TASK DIRECTIONS:
Reproduce word for word the part of the Administrative Plans passage between "Each of the Administrative Plans is" and "or carrying charges.", inclusive.

TEXT SECTION:
▼

The same entity may be the recipient of fees under each class’s Administrative Distribution Plan and Administrative Services Plan, with respect to that particular class of shares, but may not receive fees under both plans of the same class, with respect to the same assets of either the Administrative Class shares or the Advisor Class shares. Fees paid pursuant to either of the Administrative Plans of a class may be paid for shareholder services and the maintenance of shareholder accounts, and therefore may constitute “service fees” for purposes of applicable rules of the National Association of Securities Dealers, Inc. Each of the Administrative Plans has been adopted in accordance with the requirements of Rule 12b-1 under the 1940 Act and will be administered in accordance with the provisions of that rule, except that shareholders will not have the voting rights set forth in Rule 12b-1 with respect to the Administrative Services Plans that they will have with respect to the Administrative Distribution Plans.
 
Each of the Administrative Plans provides that it may not be amended to materially increase the costs which Administrative Class or Advisor Class shareholders may bear under the Administrative Plans without the approval of a majority of the outstanding voting securities of the Administrative Class or Advisor Class and by vote of a majority of both (i) the Trustees of the Trust and (ii) those Trustees who are not “interested persons” of the Trust (as defined in the 1940 Act) and who have no direct or indirect financial interest in the operation of the Plan or any agreements related to it (the “Plan Trustees”), cast in person at a meeting called for the purpose of voting on the Plan and any related amendments.
 
Each of the Administrative Plans provides that it may not take effect until approved by vote of a majority of both (i) the Trustees of the Trust and (ii) the disinterested Trustees defined above. Each of the Administrative Distribution Plans further provides that it may not take effect unless approved by the vote of a majority of the outstanding voting securities of the Administrative Class or the Advisor Class, as applicable.
 
Each of the Administrative Plans provides that it shall continue in effect so long as such continuance is specifically approved at least annually by the Trustees and the disinterested Trustees defined above. Each of the Administrative Plans provides that any person authorized to direct the disposition of monies paid or payable by a class pursuant to that Plan or any related agreement shall provide to the Trustees, and the Board shall review at least quarterly, a written report of the amounts so expended and the purposes for which such expenditures were made.
 
Each of the Administrative Plans is a “reimbursement plan,” which means that fees are payable to the relevant financial intermediary only to the extent necessary to reimburse expenses incurred pursuant to such plan. Each of the Administrative Plans provides that expenses payable under the Administrative Plans may be carried forward for reimbursement for up to twelve months beyond the date in which the expense is incurred, subject to the limit that not more that 0.25% of the respective average daily net assets of the Administrative Class or the Advisor Class, as applicable, shares may be used in any month to pay expenses under that class’s Administrative Plans. Each of the Administrative Plans requires that the Administrative Class shares and the Advisor Class shares incur no interest or carrying charges.

▲

EXTRACTED MATERIAL:
▼

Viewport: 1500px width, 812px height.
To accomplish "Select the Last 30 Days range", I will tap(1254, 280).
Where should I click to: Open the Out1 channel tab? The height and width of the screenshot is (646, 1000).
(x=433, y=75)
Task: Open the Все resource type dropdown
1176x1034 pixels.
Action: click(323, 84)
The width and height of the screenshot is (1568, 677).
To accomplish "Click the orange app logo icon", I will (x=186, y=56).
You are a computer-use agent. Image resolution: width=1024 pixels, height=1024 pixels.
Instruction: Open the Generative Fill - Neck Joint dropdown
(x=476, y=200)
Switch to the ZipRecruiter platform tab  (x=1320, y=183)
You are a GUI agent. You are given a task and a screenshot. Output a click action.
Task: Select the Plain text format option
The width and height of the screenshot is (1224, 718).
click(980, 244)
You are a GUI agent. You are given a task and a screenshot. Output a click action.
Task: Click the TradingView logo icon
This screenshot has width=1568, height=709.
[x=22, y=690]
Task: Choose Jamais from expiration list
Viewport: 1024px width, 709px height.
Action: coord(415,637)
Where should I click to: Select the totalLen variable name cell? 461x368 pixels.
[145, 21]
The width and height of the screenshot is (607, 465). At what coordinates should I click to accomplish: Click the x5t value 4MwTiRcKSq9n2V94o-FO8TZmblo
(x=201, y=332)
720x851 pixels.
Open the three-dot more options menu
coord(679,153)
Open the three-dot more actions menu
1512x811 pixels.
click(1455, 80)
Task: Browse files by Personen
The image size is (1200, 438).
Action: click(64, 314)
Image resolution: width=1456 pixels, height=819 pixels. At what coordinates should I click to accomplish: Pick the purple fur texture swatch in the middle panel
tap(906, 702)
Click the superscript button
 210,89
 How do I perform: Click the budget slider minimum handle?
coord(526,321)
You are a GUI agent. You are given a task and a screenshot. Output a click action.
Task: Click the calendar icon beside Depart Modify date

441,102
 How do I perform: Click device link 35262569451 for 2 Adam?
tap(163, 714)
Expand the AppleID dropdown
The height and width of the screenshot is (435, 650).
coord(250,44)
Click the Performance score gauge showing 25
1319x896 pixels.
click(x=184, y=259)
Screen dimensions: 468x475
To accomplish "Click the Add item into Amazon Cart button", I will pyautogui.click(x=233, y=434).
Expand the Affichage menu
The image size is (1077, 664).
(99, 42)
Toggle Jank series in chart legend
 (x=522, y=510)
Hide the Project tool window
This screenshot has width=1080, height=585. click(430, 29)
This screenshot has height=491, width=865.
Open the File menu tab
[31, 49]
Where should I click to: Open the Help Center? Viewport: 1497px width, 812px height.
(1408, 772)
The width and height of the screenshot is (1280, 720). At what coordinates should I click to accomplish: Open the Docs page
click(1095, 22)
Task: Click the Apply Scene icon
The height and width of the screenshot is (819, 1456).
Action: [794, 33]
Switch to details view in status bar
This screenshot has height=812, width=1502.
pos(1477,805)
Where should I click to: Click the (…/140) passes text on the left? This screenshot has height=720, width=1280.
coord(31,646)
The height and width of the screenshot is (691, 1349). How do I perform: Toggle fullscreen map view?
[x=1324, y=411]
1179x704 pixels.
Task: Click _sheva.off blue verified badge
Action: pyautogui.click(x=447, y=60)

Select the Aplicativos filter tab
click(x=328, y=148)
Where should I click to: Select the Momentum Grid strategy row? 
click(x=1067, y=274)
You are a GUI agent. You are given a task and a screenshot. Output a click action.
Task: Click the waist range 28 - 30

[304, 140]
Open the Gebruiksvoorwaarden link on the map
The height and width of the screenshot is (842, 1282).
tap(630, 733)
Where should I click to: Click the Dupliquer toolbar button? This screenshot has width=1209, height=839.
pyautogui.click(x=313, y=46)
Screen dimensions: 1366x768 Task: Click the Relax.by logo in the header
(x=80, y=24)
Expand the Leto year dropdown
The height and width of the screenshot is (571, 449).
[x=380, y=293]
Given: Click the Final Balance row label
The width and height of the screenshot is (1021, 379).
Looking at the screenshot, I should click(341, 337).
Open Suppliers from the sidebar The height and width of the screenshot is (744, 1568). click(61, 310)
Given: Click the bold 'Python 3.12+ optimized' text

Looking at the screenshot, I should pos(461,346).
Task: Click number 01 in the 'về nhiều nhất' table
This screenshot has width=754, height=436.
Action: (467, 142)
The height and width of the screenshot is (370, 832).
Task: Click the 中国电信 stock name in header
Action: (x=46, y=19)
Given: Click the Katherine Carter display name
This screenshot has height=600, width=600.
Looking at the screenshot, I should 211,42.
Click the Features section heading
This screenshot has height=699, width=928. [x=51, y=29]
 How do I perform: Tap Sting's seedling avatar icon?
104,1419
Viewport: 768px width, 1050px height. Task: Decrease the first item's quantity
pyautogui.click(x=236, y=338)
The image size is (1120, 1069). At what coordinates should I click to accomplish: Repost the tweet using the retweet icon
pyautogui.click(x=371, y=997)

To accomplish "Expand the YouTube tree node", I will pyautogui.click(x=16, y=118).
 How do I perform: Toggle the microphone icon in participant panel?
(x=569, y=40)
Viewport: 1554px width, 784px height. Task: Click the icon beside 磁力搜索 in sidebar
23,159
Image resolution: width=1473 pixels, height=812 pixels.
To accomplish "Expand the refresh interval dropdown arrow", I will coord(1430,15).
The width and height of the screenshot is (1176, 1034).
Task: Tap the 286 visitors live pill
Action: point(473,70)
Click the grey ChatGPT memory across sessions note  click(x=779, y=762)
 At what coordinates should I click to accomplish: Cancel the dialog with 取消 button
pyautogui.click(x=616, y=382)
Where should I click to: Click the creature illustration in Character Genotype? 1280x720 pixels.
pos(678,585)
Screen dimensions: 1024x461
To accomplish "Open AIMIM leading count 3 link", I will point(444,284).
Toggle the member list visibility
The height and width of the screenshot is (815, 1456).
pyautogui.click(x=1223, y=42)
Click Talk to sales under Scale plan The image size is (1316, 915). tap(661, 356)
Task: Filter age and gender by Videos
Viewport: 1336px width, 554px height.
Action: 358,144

▲

EXPECTED ANSWER:
Each of the Administrative Plans is a “reimbursement plan,” which means that fees are payable to the relevant financial intermediary only to the extent necessary to reimburse expenses incurred pursuant to such plan. Each of the Administrative Plans provides that expenses payable under the Administrative Plans may be carried forward for reimbursement for up to twelve months beyond the date in which the expense is incurred, subject to the limit that not more that 0.25% of the respective average daily net assets of the Administrative Class or the Advisor Class, as applicable, shares may be used in any month to pay expenses under that class’s Administrative Plans. Each of the Administrative Plans requires that the Administrative Class shares and the Advisor Class shares incur no interest or carrying charges.